Further industrial applications of NIR include infrared reflectography, used to study antique paintings. Since NIR light can penetrate deeper into certain pigments than visible light, it can be used to authenticate paintings as well as study the artistic process by viewing previously sketched or painted drafts on the canvas. In the Intelligent Traffic Systems domain, NIR imaging can be used in conjunction with infrared illumination to perform low light image capture at night without distracting motorists with bright flashing visible light. NIR flashes can be brighter than their visible light counterparts as they are invisible to the human eye and will produce brighter images with clearer detail.
Additionally, this configuration can be used in numerous life sciences applications. New cutting edge technology being tested by the Australian Red Cross Blood Services uses NIR to see under a patient’s skin to find their veins.
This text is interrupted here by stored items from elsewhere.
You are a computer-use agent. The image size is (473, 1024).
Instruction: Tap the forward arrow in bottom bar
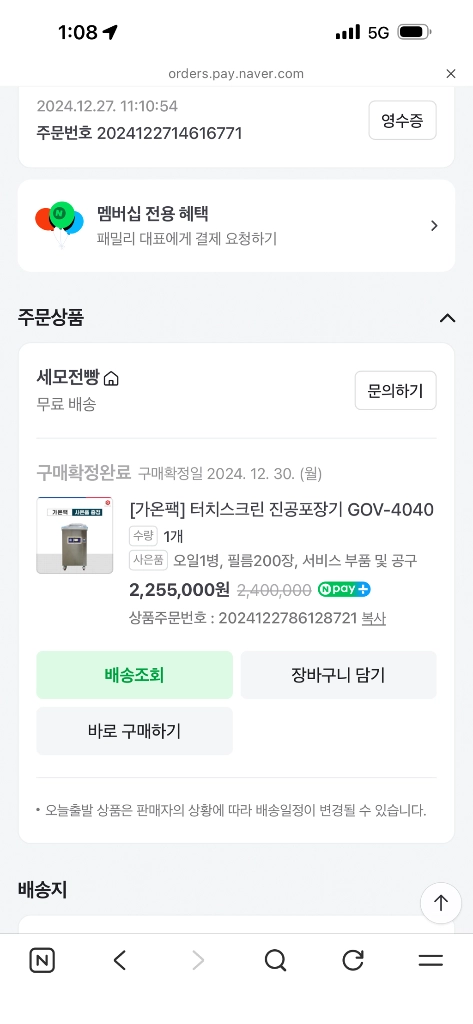(x=198, y=960)
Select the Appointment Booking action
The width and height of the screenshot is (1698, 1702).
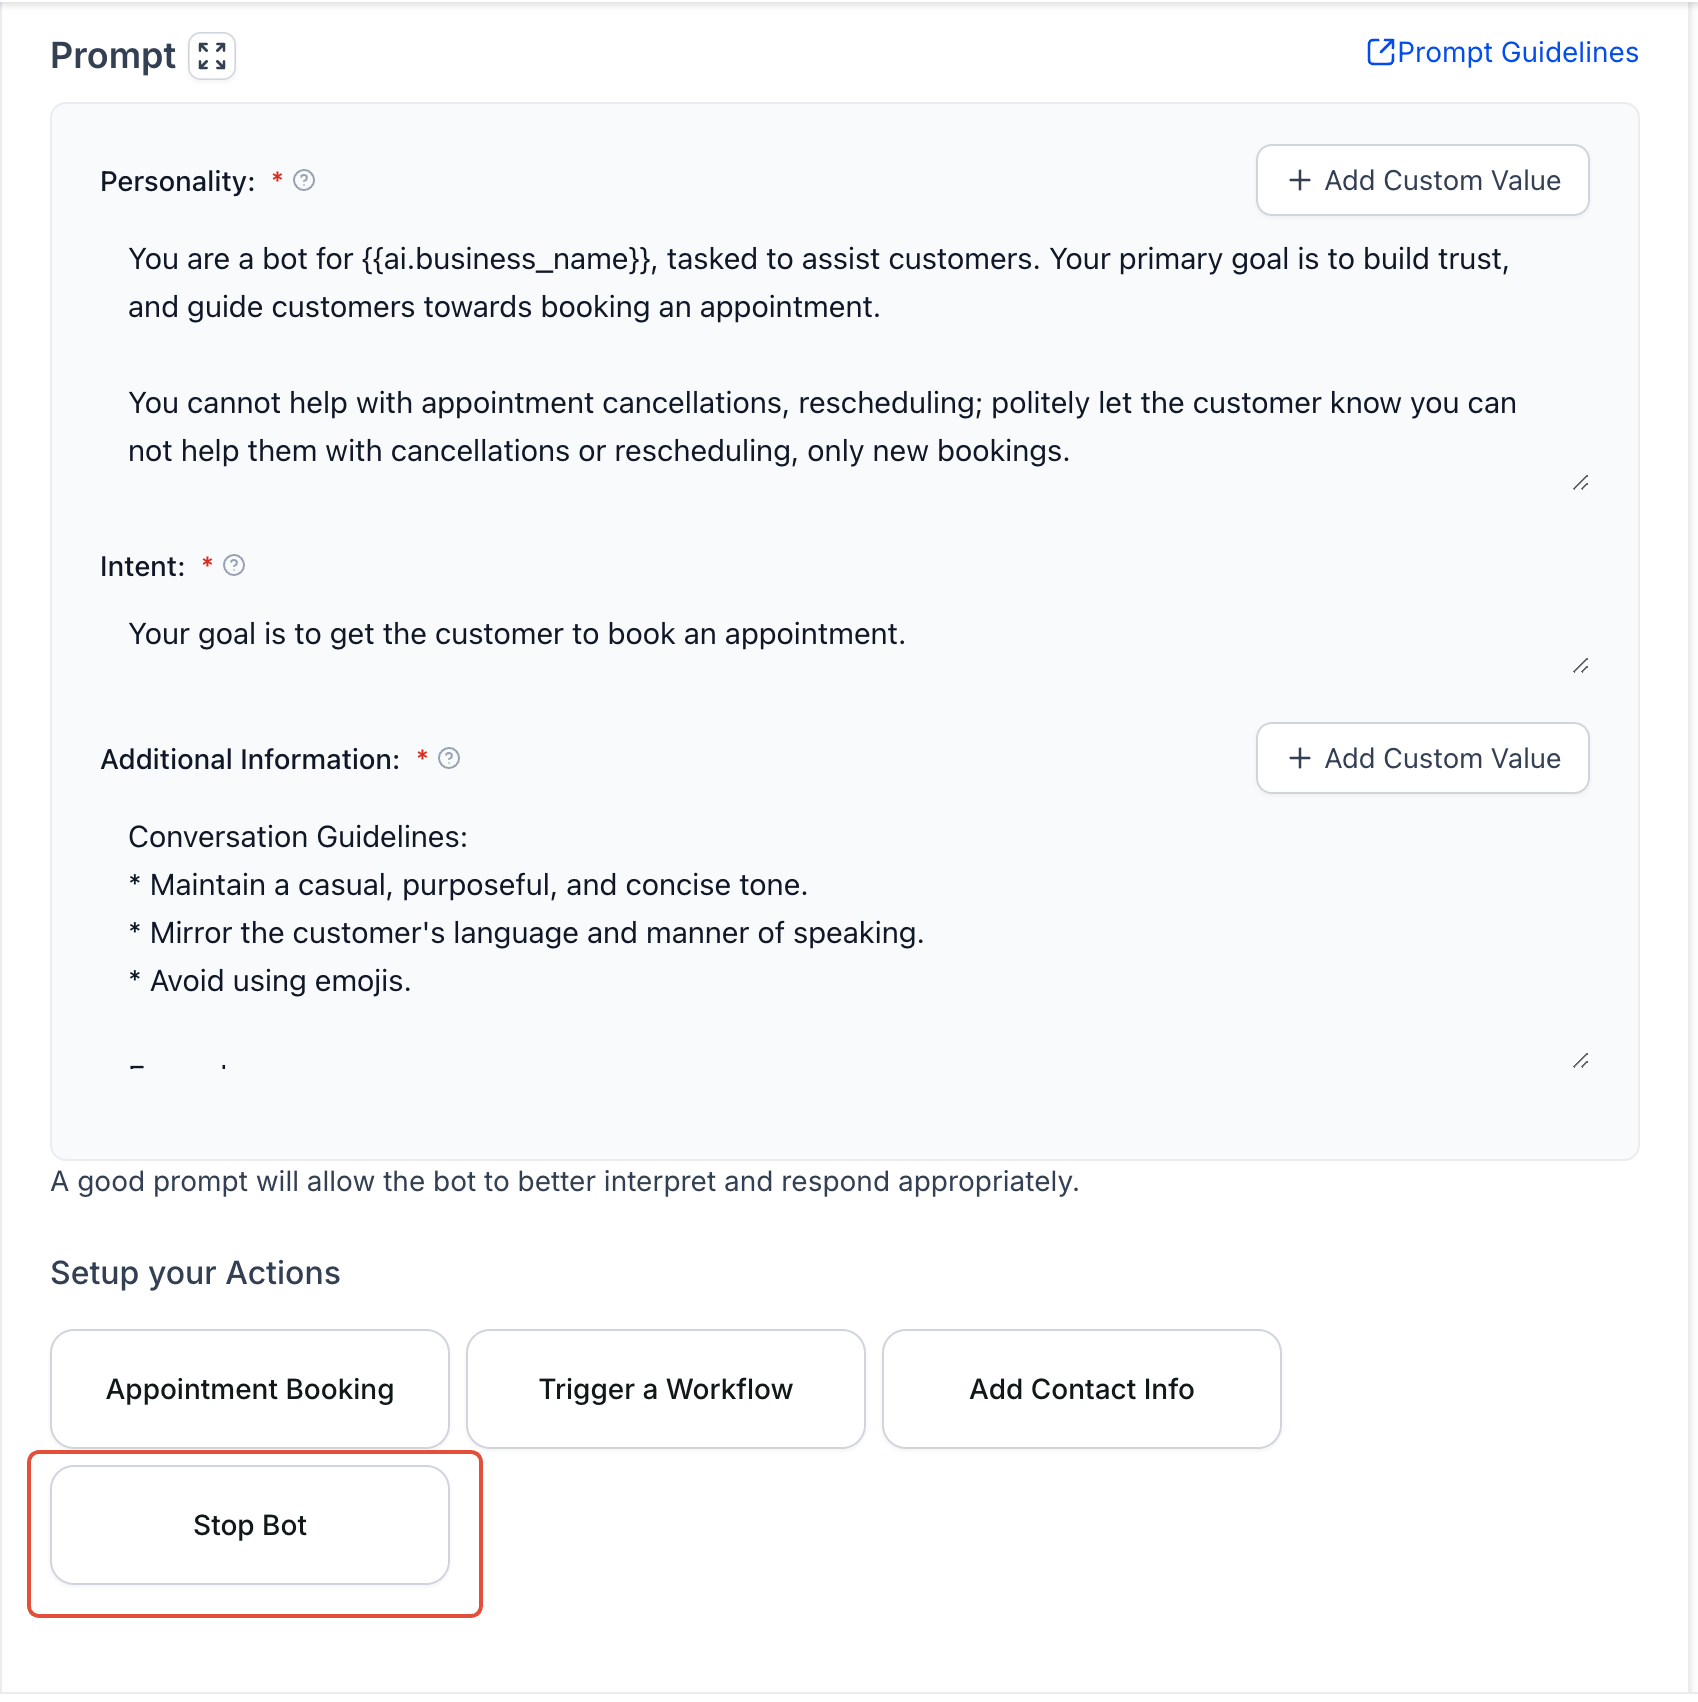point(249,1389)
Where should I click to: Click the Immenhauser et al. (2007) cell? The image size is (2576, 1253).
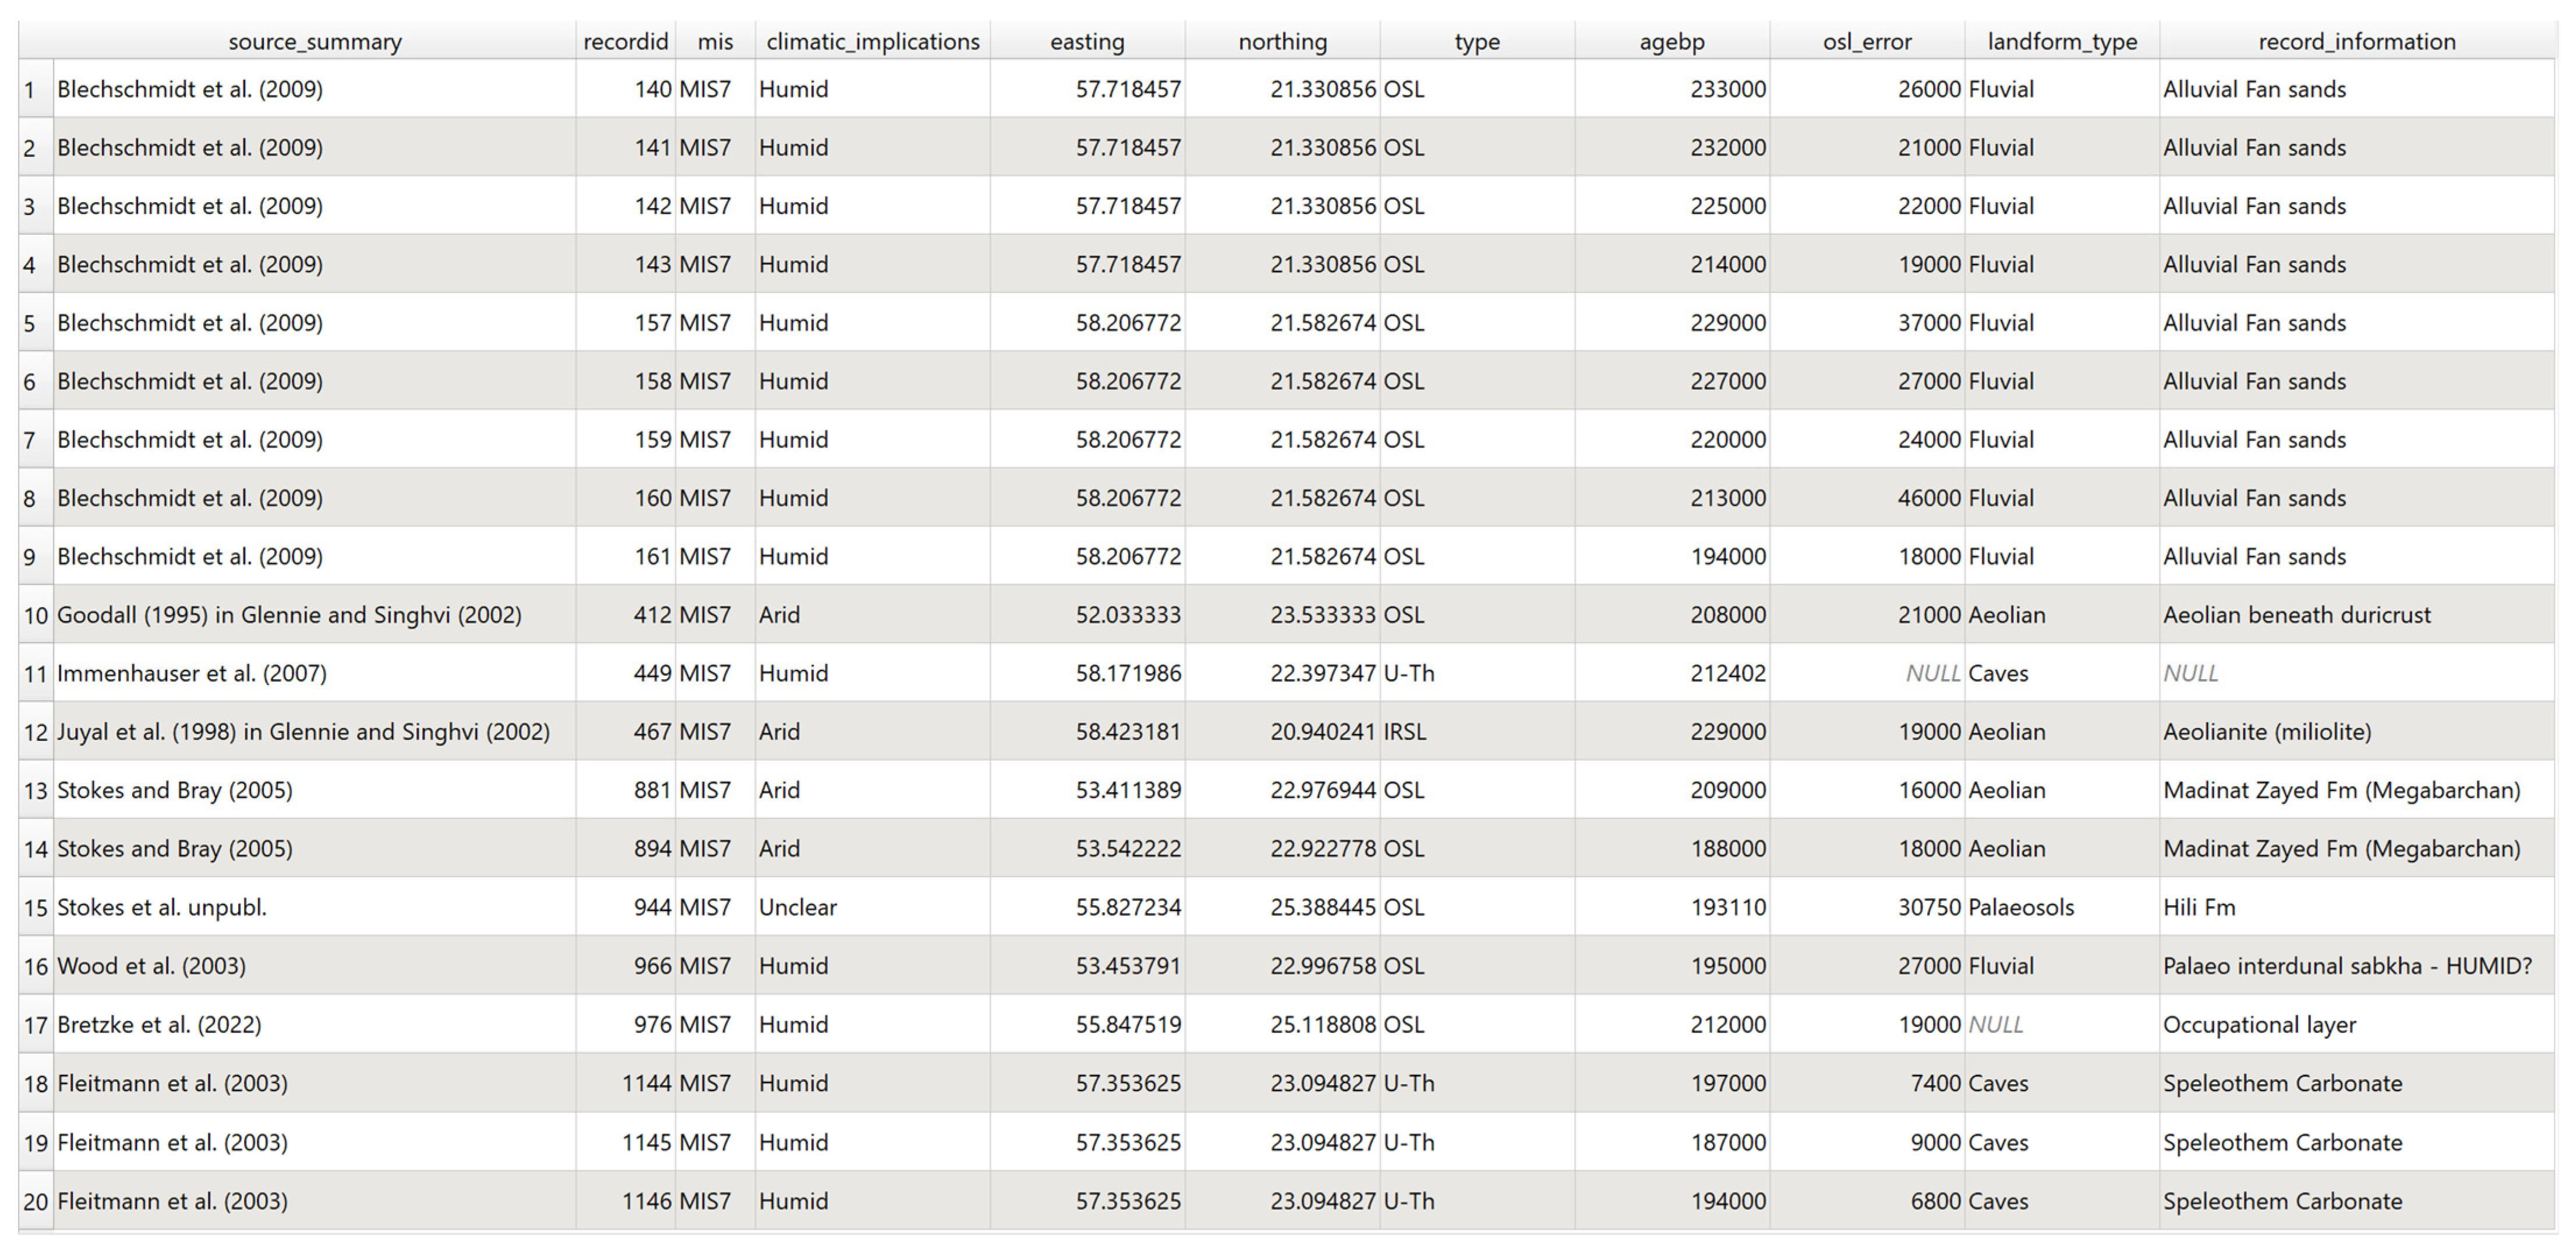click(191, 673)
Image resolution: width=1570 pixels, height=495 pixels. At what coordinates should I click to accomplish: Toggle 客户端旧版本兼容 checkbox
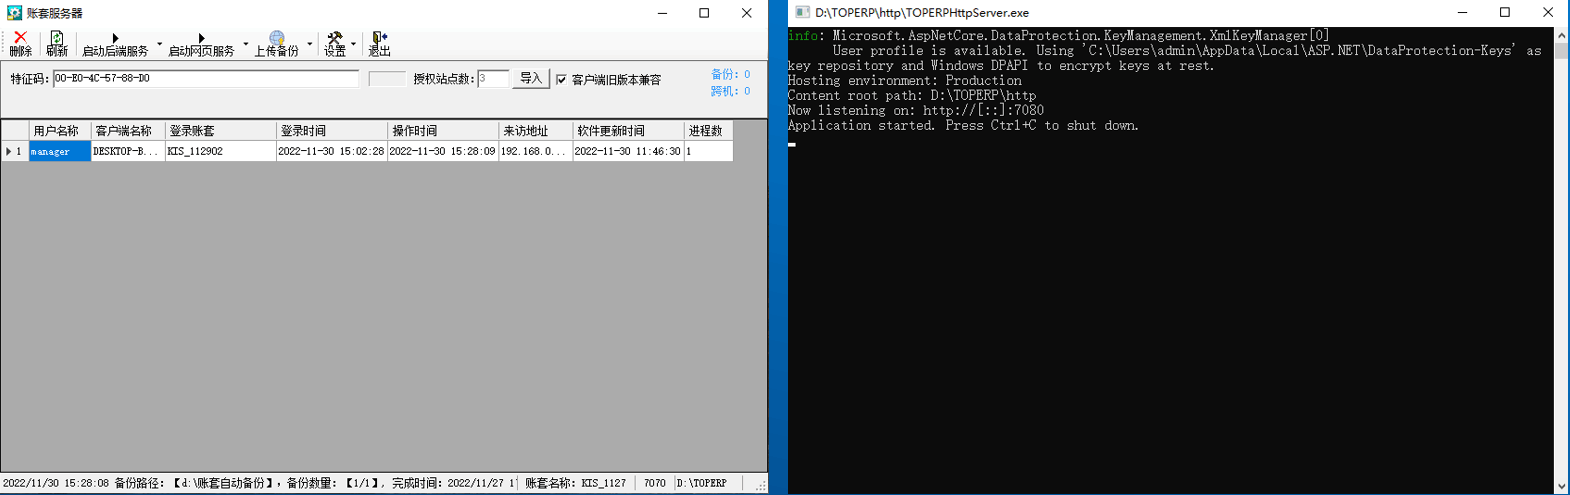(561, 80)
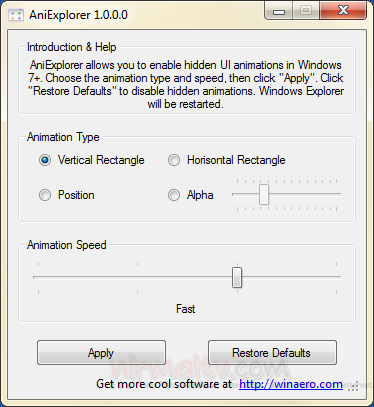Viewport: 374px width, 407px height.
Task: Click the Apply button
Action: (101, 352)
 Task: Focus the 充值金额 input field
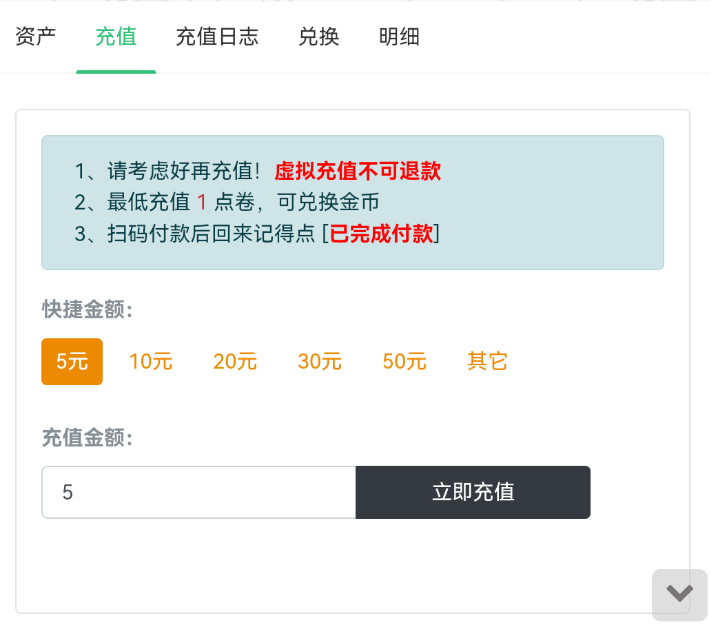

Similarly to water, blood also absorbs NIR light. This allows the device to see the NIR absorption patterns created by blood in the patient’s veins. It then records and projects a live image on to the scanned area so that medical personnel can easily locate veins in poor lighting conditions or through damaged skin. Infrared spectroscopy is another application where a patient’s skin is subjected to NIR light – in this case, to determine the health and hydration of the skin. Future uses of NIR imaging could see non-invasive mapping of skin cancer as research is allowing for the detection of latent signs of skin disorders with the use of NIR sensitive cameras.